# bow

In [2]:
import numpy as np
import pandas as pd

def sigmoid(z):
    z = np.clip(z, -500, 500)
    return 1 / (1 + np.exp(-z))

# def compute_gradient(X, y, w, C):
#     m = X.shape[0]
#     y_pred = sigmoid(np.dot(X, w)) * 2 - 1  # Transform sigmoid output to -1 and +1
#     gradient = np.dot(X.T, (y_pred - y)) / m + C * w
#     return gradient
def compute_svm_gradient(X, y, w, C):
    m = X.shape[0]
    distances = 1 - y * (np.dot(X, w))
    dw = np.zeros(len(w))
    for ind, d in enumerate(distances):
        if max(0, d) == 0:
            di = w
        else:
            di = w - (C * y[ind] * X[ind])
        dw += di
    dw = dw/m  # Average
    return dw
def logistic_regression_SGD(X_train, y_train, learning_rate, epochs, C, batch_size=32):
    w = np.zeros(X_train.shape[1])
    num_samples = X_train.shape[0]
    
    for epoch in range(epochs):
        indices = np.random.permutation(num_samples)
        X_train_shuffled = X_train[indices]
        y_train_shuffled = y_train[indices]
        
        for start in range(0, num_samples, batch_size):
            end = min(start + batch_size, num_samples)
            X_batch = X_train_shuffled[start:end]
            y_batch = y_train_shuffled[start:end]
            
            gradient = compute_gradient(X_batch, y_batch, w, C)
            w -= learning_rate * gradient

        learning_rate /= (1 + epoch)  # Decaying learning rate

    return w

def predict(X, weights):
    z = np.dot(X, weights)
    return np.where(sigmoid(z) >= 0.5, 1, -1)

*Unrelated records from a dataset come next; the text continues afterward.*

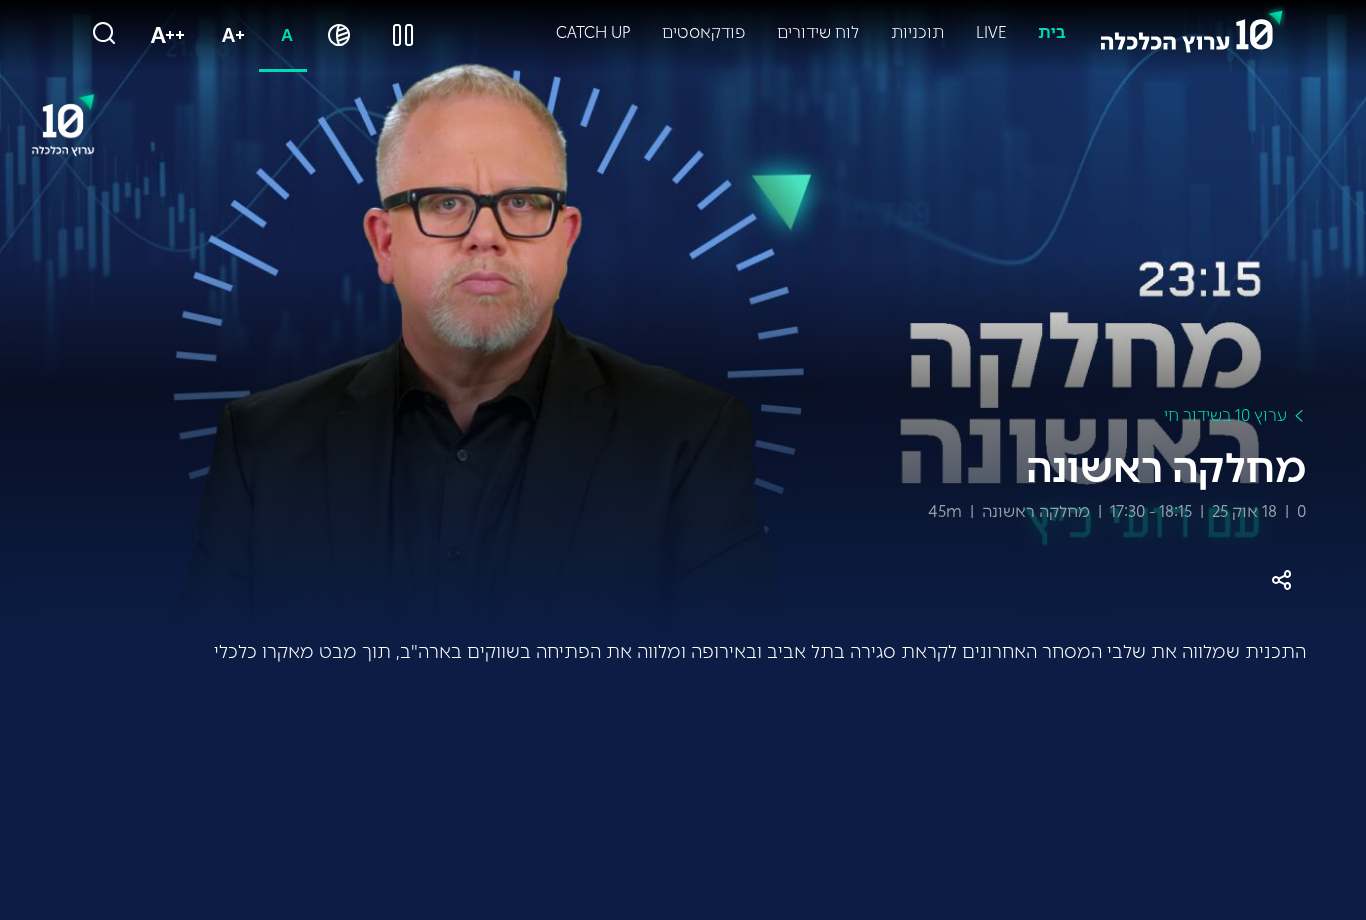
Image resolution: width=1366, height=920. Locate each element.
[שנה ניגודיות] (339, 36)
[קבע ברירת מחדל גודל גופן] (283, 36)
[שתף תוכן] (1281, 580)
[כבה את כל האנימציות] (403, 36)
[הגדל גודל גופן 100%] (163, 36)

def calculate_metrics(y_true, y_pred):
    true_positives = np.sum((y_pred == 1) & (y_true == 1))
    false_positives = np.sum((y_pred == 1) & (y_true == -1))
    false_negatives = np.sum((y_pred == -1) & (y_true == 1))
    precision = true_positives / (true_positives + false_positives) if true_positives + false_positives > 0 else 0
    recall = true_positives / (true_positives + false_negatives) if true_positives + false_negatives > 0 else 0
    f1 = 2 * (precision * recall) / (precision + recall) if precision + recall > 0 else 0
    return precision, recall, f1

def calculate_accuracy(y_true, y_pred):
    correct_predictions = np.sum(y_true == y_pred)
    total_predictions = len(y_true)
    accuracy = correct_predictions / total_predictions
    return accuracy

def k_fold_split(num_samples, k=5):
    indices = np.arange(num_samples)
    np.random.shuffle(indices)
    fold_sizes = np.full(k, num_samples // k, dtype=int)
    fold_sizes[:num_samples % k] += 1
    current = 0
    folds = []
    for fold_size in fold_sizes:
        start, stop = current, current + fold_size
        folds.append(indices[start:stop])
        current = stop
    return folds

def perform_cross_validation(X, y, k, learning_rates, Cs, epochs, batch_size):
    num_samples = len(y)
    folds = k_fold_split(num_samples, k)
    best_params = {}
    best_f1 = -np.inf

    for gamma in learning_rates:
        for C in Cs:
            f1_scores = []

            for i in range(k):
                test_idx = folds[i]
                train_idx = np.hstack([folds[j] for j in range(k) if j != i])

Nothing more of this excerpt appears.